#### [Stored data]
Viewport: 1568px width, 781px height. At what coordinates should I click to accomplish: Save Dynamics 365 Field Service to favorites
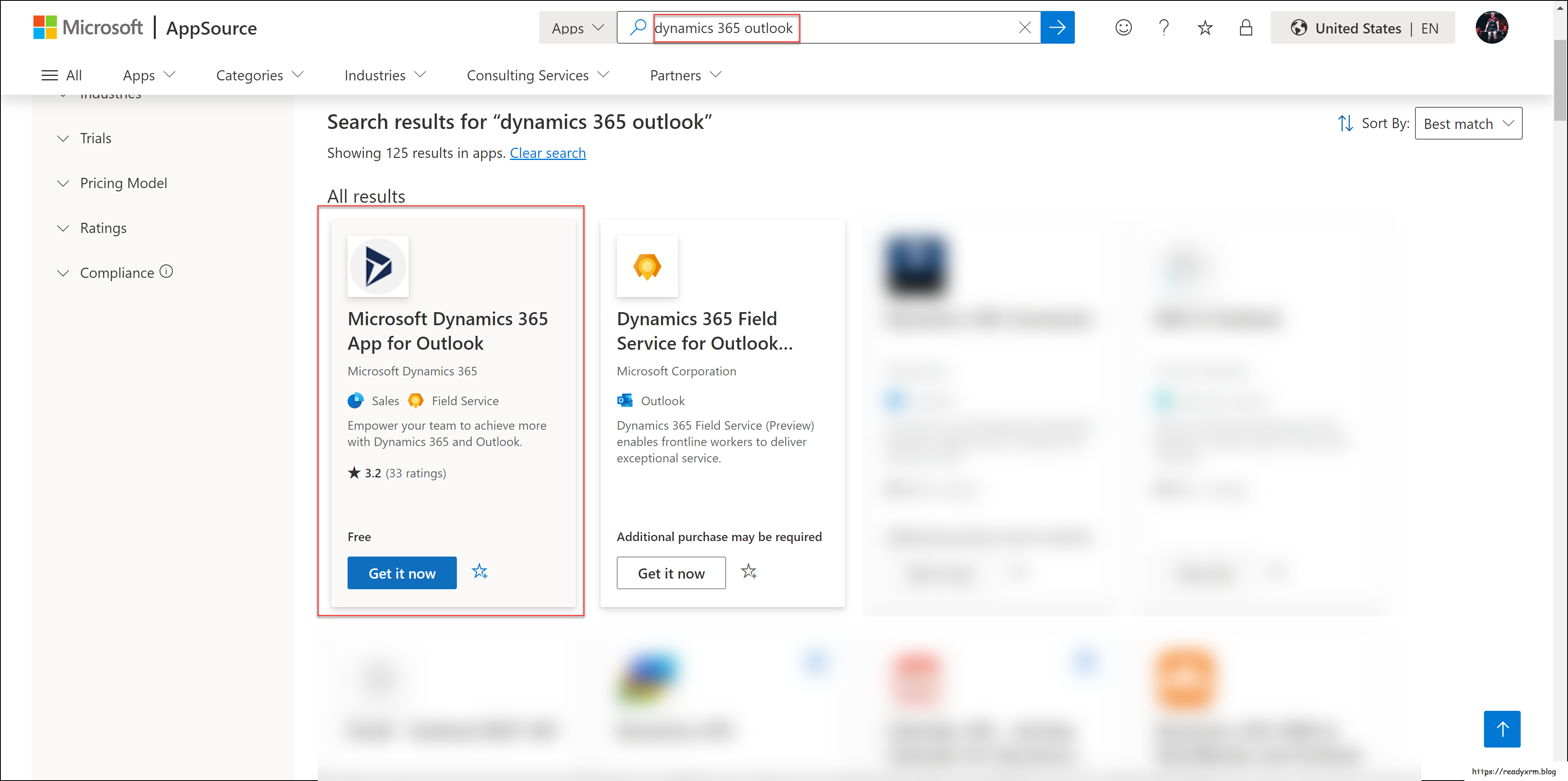point(749,572)
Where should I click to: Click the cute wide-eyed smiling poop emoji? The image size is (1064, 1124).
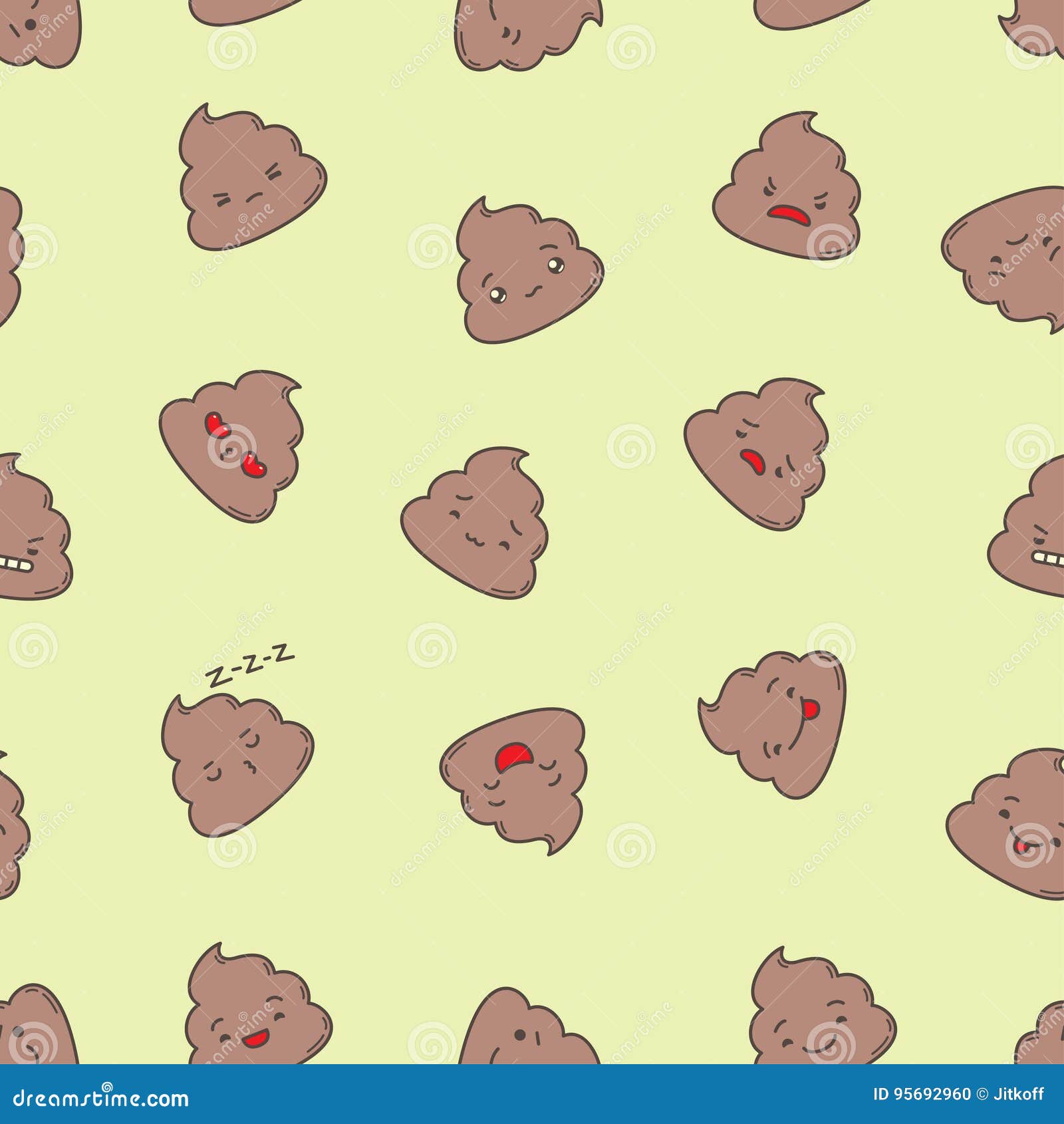pos(525,279)
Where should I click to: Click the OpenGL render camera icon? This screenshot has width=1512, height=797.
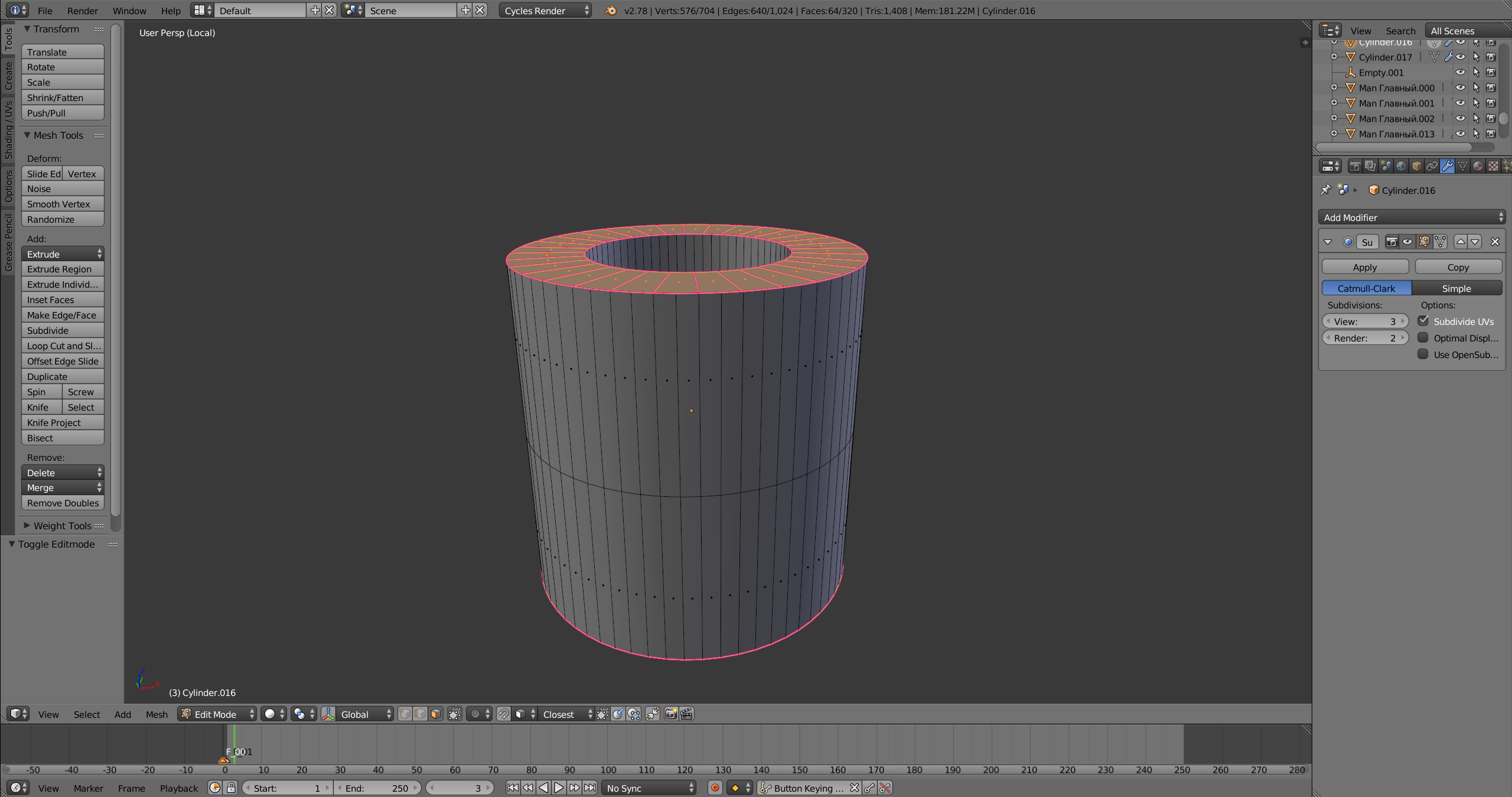[671, 714]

#### [What is being asked]
The answer must be an exact reproduction of the records, with every picture left out.

#### [Your response]
Viewport: 1568px width, 781px height. At what coordinates should I click to accomplish: Save Dynamics 365 Field Service to favorites
point(749,572)
Where should I click to: Click the cute wide-eyed smiling poop emoji? The image size is (1064, 1124).
pos(525,279)
Where should I click to: Click the OpenGL render camera icon? This screenshot has width=1512, height=797.
[671, 714]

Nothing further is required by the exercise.